--- START OF Input data ---

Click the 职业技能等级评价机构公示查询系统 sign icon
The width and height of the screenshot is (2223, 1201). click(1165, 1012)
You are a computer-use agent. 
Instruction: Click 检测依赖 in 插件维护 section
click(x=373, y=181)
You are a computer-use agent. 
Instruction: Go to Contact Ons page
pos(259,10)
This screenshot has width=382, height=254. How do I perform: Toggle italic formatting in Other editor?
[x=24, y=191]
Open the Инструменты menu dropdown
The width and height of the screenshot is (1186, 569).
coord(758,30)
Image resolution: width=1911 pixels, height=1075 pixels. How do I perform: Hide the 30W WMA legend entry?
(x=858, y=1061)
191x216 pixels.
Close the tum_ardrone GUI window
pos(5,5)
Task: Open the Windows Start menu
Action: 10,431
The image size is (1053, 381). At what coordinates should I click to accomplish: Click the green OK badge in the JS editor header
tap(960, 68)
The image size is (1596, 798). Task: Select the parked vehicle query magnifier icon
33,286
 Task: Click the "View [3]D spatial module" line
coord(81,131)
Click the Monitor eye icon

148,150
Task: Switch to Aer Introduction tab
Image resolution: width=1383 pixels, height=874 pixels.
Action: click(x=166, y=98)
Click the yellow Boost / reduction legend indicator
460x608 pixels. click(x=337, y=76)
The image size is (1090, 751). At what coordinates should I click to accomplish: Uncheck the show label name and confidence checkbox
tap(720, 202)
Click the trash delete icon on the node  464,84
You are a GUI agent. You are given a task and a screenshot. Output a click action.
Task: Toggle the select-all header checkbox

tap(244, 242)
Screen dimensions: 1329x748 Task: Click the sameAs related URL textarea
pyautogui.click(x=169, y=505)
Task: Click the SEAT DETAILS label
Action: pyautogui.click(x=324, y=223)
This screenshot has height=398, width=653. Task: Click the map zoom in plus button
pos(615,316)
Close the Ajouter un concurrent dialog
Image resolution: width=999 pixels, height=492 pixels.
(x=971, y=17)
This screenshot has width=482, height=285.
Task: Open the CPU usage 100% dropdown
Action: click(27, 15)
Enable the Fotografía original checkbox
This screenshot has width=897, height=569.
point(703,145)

--- END OF Input data ---

§ The request: Copy out verbatim the lines of the records beginning with the line containing "Close the Ajouter un concurrent dialog" and continuing through the line containing "Enable the Fotografía original checkbox".

§ Final answer:
Close the Ajouter un concurrent dialog
Image resolution: width=999 pixels, height=492 pixels.
(x=971, y=17)
This screenshot has width=482, height=285.
Task: Open the CPU usage 100% dropdown
Action: click(27, 15)
Enable the Fotografía original checkbox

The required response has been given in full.